Il est intéressant de signaler que la croissance de la population, tellement publicisée, n'a pas été un facteur de dégradation des forêts à Madagascar jusqu'en 1940, lorsque les vaccins ont réduit le taux de mortalité. Quarante ans après, la population avait rapidement passé de 4,2 millions à 9,2 millions, et 4 millions d'hectares de forêts avaient été complètement déboisés au cours de cette période de 40 ans allant de 1900 à 1940. Mais le gros de la déforestation restait lié aux concessions, à la promotion des exportations et à l'insécurité quant à la propriété des terres plutôt qu'à la croissance de la population elle-même.

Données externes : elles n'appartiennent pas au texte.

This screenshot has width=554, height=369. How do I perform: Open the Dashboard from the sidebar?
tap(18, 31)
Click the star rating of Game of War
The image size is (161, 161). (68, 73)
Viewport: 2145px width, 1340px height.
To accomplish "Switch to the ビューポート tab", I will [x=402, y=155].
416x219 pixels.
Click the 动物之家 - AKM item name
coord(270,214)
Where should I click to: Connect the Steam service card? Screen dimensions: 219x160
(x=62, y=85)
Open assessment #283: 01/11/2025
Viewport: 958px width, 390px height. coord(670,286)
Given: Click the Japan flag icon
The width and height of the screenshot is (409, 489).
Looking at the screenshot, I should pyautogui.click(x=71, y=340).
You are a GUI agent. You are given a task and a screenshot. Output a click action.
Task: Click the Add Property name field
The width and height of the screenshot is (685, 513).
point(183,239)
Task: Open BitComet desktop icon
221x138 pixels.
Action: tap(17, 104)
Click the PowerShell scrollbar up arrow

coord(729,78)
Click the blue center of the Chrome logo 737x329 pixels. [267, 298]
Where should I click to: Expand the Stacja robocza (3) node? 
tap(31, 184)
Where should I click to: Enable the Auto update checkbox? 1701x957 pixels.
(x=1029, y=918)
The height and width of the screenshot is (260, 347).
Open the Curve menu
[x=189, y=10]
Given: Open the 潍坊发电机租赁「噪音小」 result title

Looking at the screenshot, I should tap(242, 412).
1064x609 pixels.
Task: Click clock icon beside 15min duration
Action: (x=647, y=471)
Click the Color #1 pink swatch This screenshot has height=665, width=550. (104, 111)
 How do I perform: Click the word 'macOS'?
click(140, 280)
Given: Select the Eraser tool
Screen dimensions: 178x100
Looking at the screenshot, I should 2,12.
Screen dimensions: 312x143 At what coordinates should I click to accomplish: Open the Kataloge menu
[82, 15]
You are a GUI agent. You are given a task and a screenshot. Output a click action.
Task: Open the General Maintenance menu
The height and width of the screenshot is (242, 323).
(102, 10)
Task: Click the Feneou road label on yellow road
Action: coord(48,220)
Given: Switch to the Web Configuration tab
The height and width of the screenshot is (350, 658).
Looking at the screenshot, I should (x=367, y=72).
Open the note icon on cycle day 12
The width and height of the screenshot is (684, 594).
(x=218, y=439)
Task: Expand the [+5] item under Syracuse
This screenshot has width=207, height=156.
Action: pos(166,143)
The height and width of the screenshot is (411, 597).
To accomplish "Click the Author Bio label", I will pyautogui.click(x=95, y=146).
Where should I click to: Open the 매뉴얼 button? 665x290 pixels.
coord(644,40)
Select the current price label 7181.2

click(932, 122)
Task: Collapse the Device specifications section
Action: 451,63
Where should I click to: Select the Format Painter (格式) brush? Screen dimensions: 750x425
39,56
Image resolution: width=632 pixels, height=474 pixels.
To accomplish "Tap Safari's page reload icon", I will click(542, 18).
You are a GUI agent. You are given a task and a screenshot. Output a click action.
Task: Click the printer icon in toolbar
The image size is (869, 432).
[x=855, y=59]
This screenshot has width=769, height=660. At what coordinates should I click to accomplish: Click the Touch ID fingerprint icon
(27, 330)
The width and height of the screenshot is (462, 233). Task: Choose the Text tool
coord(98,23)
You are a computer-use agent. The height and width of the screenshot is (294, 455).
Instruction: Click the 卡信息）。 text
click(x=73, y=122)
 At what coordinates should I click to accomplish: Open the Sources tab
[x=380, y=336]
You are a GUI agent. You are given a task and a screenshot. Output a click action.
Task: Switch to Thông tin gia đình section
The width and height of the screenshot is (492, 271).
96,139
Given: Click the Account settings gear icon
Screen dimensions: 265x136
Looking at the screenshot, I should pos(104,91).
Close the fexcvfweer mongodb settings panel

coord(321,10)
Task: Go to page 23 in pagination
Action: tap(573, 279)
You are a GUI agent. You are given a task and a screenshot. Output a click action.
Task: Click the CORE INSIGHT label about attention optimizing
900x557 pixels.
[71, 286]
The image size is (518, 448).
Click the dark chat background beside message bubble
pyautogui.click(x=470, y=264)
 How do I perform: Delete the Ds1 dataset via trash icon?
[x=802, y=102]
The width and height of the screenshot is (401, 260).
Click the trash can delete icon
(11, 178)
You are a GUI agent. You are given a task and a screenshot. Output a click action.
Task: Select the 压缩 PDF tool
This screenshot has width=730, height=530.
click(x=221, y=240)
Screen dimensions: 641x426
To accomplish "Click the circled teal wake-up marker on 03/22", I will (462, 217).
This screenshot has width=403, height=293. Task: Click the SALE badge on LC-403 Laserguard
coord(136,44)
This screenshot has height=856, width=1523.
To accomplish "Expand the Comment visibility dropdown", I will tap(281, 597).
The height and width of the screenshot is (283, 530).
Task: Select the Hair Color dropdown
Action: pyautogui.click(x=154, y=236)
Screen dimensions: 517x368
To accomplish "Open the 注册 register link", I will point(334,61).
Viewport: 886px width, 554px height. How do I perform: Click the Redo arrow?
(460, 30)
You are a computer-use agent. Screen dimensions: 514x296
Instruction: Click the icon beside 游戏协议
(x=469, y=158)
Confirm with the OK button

Et ce qui est encore plus intéressant est que le processus décrit précédemment peut être comparé à ce qui s'est passé dans de nombreuses autres anciennes colonies européennes de la région tropicale, où les causes historiques profondes de la déforestation sont également clairement associées à l'expropriation et à l'exploitation des ressources naturelles au bénéfice des puissances coloniales. La plupart de ces colonies sont aujourd'hui formellement indépendantes mais il n'y a pas eu de changements significatifs dans le modèle économique non durable, hérité du régime colonial, en fonction duquel des matières premières abondantes et bon marché sont produites aux dépens des peuples et de leur environnement au bénéfice du Nord.